- Opening Delimiter -
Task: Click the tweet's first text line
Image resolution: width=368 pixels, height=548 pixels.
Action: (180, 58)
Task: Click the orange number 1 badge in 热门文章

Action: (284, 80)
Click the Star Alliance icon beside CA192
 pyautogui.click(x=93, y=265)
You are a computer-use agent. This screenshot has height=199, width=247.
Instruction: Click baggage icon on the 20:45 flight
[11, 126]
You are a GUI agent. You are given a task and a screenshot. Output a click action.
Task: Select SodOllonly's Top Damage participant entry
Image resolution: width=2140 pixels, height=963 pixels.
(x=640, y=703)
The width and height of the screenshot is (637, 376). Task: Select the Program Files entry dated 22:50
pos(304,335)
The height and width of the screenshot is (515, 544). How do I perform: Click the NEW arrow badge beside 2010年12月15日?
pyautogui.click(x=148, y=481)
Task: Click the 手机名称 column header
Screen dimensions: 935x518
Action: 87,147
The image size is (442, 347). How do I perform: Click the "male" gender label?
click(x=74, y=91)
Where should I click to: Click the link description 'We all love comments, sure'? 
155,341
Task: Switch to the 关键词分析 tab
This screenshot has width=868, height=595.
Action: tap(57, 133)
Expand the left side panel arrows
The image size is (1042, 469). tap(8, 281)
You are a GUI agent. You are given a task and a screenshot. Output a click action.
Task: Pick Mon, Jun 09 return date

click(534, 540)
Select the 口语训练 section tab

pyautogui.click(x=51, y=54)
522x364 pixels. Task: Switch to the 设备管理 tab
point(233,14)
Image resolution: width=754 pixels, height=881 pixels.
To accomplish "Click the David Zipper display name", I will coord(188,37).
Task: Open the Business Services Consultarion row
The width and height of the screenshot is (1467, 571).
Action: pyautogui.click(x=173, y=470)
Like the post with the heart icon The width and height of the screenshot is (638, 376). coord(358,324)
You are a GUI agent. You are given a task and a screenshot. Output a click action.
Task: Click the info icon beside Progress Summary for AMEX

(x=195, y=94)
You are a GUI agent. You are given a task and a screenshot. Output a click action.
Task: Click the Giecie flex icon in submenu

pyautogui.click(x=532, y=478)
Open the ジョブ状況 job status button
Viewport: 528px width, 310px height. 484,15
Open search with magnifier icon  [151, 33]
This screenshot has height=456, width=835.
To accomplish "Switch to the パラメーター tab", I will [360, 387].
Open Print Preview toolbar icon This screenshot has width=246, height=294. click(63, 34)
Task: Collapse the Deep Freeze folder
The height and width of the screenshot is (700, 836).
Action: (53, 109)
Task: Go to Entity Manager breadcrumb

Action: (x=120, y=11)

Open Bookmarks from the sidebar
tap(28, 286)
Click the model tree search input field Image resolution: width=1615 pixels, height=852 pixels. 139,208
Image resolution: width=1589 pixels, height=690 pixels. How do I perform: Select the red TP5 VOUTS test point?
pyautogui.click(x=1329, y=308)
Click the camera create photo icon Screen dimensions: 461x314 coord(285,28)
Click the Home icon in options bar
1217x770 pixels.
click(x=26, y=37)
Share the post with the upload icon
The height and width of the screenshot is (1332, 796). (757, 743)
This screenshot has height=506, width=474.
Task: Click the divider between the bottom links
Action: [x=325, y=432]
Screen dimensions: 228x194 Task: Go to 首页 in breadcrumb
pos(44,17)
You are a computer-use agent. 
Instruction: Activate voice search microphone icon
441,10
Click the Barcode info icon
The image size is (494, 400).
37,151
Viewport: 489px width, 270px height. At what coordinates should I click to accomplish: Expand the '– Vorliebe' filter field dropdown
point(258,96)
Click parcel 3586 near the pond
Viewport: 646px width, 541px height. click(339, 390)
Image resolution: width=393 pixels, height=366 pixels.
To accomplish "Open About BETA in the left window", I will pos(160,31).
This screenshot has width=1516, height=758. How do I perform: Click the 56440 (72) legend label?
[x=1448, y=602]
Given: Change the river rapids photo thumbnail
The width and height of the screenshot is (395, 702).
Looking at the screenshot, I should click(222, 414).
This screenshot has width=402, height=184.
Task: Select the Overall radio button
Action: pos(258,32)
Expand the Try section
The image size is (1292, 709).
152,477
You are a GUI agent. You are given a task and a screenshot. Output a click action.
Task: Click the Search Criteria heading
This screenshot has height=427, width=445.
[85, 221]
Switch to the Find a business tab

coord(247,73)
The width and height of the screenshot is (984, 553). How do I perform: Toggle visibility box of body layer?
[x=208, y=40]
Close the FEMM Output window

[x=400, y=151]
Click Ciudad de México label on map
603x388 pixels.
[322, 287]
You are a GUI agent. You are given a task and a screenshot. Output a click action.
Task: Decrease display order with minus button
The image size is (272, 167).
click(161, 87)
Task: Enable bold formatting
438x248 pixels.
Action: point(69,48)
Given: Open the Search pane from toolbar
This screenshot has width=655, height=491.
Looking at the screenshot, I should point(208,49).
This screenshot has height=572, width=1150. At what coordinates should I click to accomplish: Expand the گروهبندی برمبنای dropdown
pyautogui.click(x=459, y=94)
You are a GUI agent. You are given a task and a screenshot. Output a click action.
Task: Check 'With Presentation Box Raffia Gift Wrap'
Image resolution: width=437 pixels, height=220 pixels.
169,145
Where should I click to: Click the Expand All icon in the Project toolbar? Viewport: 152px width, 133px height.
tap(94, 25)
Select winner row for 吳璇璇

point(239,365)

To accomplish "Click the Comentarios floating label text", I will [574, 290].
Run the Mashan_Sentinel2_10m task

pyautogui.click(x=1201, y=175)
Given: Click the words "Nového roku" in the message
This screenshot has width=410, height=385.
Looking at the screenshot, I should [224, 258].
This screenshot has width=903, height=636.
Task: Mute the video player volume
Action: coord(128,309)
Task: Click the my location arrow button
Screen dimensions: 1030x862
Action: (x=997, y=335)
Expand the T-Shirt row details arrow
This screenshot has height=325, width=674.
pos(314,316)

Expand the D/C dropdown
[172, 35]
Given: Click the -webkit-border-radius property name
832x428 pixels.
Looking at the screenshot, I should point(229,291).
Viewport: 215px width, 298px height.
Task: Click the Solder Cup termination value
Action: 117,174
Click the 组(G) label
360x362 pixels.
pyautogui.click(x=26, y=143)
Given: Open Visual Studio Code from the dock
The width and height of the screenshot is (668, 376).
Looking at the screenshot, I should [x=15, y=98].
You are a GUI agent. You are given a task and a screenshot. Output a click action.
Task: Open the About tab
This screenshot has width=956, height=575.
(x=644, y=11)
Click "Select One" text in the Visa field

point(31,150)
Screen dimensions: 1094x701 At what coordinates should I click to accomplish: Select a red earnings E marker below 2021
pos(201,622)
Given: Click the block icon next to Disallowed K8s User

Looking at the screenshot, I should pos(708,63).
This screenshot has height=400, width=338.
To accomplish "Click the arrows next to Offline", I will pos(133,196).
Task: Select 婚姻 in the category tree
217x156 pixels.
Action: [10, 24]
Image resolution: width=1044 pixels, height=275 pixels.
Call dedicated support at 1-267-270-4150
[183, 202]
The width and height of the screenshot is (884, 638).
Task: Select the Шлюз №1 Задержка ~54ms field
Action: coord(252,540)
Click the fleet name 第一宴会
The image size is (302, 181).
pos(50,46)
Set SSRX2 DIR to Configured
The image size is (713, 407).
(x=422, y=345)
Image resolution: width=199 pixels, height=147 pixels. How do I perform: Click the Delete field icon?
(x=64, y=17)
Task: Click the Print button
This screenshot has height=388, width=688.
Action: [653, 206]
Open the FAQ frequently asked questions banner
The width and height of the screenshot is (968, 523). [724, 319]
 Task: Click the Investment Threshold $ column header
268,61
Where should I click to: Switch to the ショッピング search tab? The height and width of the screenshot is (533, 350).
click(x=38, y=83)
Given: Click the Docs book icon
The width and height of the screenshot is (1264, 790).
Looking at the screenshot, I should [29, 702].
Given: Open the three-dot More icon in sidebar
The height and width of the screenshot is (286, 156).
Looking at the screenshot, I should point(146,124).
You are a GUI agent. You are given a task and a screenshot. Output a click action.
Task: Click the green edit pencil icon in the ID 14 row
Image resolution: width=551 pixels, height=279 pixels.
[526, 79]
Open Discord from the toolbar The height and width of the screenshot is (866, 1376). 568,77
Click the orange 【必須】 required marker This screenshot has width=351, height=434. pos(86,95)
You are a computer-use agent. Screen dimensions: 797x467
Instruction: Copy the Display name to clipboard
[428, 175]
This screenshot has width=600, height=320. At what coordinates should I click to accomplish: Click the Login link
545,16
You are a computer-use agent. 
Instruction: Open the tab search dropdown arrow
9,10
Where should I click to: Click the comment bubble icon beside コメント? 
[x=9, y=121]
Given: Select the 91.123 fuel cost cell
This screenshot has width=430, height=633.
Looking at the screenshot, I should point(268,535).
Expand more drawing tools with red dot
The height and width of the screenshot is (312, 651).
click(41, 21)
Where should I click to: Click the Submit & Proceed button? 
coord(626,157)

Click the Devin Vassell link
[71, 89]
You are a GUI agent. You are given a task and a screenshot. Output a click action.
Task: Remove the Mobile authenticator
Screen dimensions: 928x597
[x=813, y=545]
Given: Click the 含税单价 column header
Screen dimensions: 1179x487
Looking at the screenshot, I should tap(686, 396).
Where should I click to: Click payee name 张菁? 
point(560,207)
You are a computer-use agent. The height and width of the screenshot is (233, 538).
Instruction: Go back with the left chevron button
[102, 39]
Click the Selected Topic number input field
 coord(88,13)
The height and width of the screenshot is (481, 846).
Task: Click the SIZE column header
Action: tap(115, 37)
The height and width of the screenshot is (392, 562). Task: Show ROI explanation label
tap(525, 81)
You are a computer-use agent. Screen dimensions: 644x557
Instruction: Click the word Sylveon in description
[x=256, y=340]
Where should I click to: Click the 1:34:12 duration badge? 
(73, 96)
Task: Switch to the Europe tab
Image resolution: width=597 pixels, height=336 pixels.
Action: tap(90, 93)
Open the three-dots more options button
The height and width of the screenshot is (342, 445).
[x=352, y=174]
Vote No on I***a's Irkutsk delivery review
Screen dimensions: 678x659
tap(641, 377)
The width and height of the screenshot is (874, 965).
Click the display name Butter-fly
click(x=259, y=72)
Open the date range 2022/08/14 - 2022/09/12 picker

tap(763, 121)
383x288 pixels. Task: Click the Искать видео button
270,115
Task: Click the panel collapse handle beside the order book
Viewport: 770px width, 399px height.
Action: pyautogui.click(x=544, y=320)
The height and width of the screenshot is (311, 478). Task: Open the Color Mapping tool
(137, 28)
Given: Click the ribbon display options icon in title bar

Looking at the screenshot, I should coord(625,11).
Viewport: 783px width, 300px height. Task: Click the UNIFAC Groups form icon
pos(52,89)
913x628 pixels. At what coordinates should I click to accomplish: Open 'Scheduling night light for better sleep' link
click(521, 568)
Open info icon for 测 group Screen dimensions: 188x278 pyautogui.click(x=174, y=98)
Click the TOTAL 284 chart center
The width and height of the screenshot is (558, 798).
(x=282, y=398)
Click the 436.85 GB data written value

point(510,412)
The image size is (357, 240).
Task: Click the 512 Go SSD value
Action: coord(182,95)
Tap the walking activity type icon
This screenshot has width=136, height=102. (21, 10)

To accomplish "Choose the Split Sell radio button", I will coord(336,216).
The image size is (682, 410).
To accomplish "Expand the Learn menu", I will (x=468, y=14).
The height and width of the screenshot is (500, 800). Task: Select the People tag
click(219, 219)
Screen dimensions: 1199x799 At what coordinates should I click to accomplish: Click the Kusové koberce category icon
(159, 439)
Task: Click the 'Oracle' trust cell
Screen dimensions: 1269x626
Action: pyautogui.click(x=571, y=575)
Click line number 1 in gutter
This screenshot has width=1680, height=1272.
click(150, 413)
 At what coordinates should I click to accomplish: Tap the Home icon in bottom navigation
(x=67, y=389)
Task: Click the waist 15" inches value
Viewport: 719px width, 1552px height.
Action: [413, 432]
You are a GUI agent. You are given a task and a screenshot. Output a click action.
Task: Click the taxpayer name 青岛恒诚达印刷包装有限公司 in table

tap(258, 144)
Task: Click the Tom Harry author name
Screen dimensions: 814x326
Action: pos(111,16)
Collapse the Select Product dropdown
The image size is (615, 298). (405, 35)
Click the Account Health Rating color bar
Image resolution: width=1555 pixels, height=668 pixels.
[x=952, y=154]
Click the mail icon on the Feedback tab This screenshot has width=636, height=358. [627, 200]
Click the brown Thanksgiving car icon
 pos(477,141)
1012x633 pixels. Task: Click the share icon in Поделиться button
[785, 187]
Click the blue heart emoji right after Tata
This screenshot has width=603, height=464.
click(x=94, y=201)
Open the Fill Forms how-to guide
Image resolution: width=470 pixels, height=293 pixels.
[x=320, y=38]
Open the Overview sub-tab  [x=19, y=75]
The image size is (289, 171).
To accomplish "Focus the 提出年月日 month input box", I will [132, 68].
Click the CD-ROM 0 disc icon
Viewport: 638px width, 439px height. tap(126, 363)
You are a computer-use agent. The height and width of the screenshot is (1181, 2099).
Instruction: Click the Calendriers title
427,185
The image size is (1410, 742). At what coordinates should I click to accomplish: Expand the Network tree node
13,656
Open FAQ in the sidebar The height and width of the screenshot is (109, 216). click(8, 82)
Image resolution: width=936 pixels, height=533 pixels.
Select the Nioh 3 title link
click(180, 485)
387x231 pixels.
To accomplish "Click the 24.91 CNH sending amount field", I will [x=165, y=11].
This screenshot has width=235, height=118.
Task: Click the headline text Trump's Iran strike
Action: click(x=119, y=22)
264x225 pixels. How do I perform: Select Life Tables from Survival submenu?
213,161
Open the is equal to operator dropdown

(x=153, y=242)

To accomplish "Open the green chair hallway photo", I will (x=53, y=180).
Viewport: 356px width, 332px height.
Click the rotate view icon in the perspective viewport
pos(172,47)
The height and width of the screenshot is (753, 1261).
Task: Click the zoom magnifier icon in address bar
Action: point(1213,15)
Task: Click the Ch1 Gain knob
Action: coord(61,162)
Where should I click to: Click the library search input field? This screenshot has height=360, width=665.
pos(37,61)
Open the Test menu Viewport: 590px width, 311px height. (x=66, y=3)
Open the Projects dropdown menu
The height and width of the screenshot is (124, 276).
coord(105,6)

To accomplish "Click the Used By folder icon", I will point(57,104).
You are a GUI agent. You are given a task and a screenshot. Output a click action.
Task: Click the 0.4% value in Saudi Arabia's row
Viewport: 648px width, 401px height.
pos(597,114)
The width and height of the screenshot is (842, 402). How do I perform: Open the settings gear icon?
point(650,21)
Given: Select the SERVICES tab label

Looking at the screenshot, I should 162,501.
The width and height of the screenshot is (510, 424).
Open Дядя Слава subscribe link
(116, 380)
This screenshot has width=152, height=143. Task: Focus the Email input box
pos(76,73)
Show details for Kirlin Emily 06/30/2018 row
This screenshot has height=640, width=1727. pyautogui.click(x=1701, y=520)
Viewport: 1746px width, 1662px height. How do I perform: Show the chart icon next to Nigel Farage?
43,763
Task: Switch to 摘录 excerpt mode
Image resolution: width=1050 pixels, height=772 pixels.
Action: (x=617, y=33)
- Closing Delimiter -
In the entries above, find the line with "Screen dimensions: 1179x487" and the line with "Task: Switch to the Europe tab", then restate word for word both of them and every line between, with nothing more.

** Answer to this problem **
Screen dimensions: 1179x487
Looking at the screenshot, I should tap(686, 396).
Where should I click to: Click payee name 张菁? 
point(560,207)
You are a computer-use agent. The height and width of the screenshot is (233, 538).
Instruction: Go back with the left chevron button
[102, 39]
Click the Selected Topic number input field
 coord(88,13)
The height and width of the screenshot is (481, 846).
Task: Click the SIZE column header
Action: tap(115, 37)
The height and width of the screenshot is (392, 562). Task: Show ROI explanation label
tap(525, 81)
You are a computer-use agent. Screen dimensions: 644x557
Instruction: Click the word Sylveon in description
[x=256, y=340]
Where should I click to: Click the 1:34:12 duration badge? 
(73, 96)
Task: Switch to the Europe tab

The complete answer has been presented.